One thing Buser says is changing at GSK is the focus on selecting CROs with broader service offerings. “We’re working with CROs who combine DMPK with chemistry, as well as other activities,” she says. “As pharma evolves, we’re also continuing to evolve our outsourcing models. I think it is a great use of flexible resources.”
The Enthusiastic Academician(s)
Back to Professor Leduc, he remains, well, dare I say, star-struck.
“It’s quite a shock,” he tells me from the Sherbrooke campus, located 300 miles due north of my office in Albany, NY. “I’ve been in this field for 20 years. Our lab has consistently been supported by government grants, but this is the first time something like this has happened,” he says. The GSK relationship started with Leduc searching the Internet for programs or partnerships directed at academia. “I was convinced the protein I was working on had a great potential for tractability,” he said. “I found Discovery Fast Track and applied, first of all because it was so simple: Five questions I could answer with about a paragraph for each. I mean, the ease of application – it took me 20 minutes to do it.”
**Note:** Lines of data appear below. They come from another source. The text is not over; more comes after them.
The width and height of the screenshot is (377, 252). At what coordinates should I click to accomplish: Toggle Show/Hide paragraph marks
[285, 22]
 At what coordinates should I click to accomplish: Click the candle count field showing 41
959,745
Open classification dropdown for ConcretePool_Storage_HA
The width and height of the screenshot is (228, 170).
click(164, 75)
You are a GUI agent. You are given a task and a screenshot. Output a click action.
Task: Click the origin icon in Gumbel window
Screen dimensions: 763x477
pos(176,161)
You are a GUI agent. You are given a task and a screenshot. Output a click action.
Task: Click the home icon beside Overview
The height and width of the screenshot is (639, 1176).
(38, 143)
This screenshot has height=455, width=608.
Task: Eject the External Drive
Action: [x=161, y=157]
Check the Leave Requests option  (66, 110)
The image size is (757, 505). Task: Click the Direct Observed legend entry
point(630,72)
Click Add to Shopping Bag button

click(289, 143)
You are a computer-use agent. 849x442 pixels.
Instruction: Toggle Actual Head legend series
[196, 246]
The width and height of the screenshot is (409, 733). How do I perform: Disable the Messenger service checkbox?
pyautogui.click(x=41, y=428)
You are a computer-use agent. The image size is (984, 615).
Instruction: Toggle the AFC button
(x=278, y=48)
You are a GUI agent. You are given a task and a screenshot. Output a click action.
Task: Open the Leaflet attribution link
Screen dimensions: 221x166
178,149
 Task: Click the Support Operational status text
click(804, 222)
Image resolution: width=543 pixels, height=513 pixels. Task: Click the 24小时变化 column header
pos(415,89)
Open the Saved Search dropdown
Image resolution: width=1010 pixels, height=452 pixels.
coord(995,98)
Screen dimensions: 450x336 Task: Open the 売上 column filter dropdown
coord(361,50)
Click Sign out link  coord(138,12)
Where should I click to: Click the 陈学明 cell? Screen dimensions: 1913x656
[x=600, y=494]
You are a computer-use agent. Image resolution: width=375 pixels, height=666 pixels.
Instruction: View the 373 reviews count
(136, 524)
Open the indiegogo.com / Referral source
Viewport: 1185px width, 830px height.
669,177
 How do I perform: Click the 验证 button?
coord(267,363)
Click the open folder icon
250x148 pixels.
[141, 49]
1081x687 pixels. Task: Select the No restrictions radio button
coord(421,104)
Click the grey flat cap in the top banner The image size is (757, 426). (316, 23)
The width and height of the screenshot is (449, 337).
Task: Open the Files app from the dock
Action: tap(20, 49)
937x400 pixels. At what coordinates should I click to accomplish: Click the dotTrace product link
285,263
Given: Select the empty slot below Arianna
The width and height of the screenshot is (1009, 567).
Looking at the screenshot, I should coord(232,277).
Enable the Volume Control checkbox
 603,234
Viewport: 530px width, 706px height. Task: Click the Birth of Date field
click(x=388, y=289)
Leduc received a call that August to see if he would be willing to visit GSK in Philadelphia. “After that, things happened really quickly,” he says. “Within less than a year, we got hits and that’s where we are now.”
I ask Leduc, who is also affiliated with the Institut de Pharmacologie de Sherbrooke, if there was concern in initially providing Big Pharma with research information. “I think it’s a recurring theme for academic PI’s [principle investigators] that pharma will encompass your lab and work. So the initial concern was there. But when relationships and now contracts are transparent from the beginning, concern dissipates. That’s what happened.”
“The possibility of actually being a ‘drug hunter’ was alluring,” Leduc continues. “We teach all the different phases of drug discovery and development. However, when GSK is providing an opportunity to live the ups-and-downs, and be a part of answering the actual questions driving you from one milestone to the other – and hopefully towards a treatment for people living with these diseases – it’s invaluable.”
Buser says DPAc has been actively seeking out that type of enthusiasm for forming collaborations, as well as the “really cool science” at universities, since 2010. More recently, UC San Francisco formed a collaboration with GSK to promote early-stage research aimed at new therapies for cancer, obesity and antibiotic resistant bacteria, and researchers at UC San Diego’s School of Medicine and Moores Cancer Center announced they are working with GSK on a bench-to-bedside project to treat leukemia and other diseases by eliminating cancer stem cells.
However, since DPAc can’t visit all the universities and researchers, it introduced Discovery Fast Track as a way of getting academia to come to GSK. The program is now open to Europe as well as North America. Asia may be in the future.
“This no-ties approach to the initial screening is also so we can learn whether or not we like each other,” concludes Buser. “Once we form this full collaboration, it could be a ten-year partnership if we’re successful. You need both sides to be really enthusiastic and excited about the program. Discovery is difficult; it really takes people thinking every day, ‘I’m excited. I want to make this work. If we work through the hard times, together we’ll get to the rewarding times.’”
And, perhaps, it helps when the planets align just so.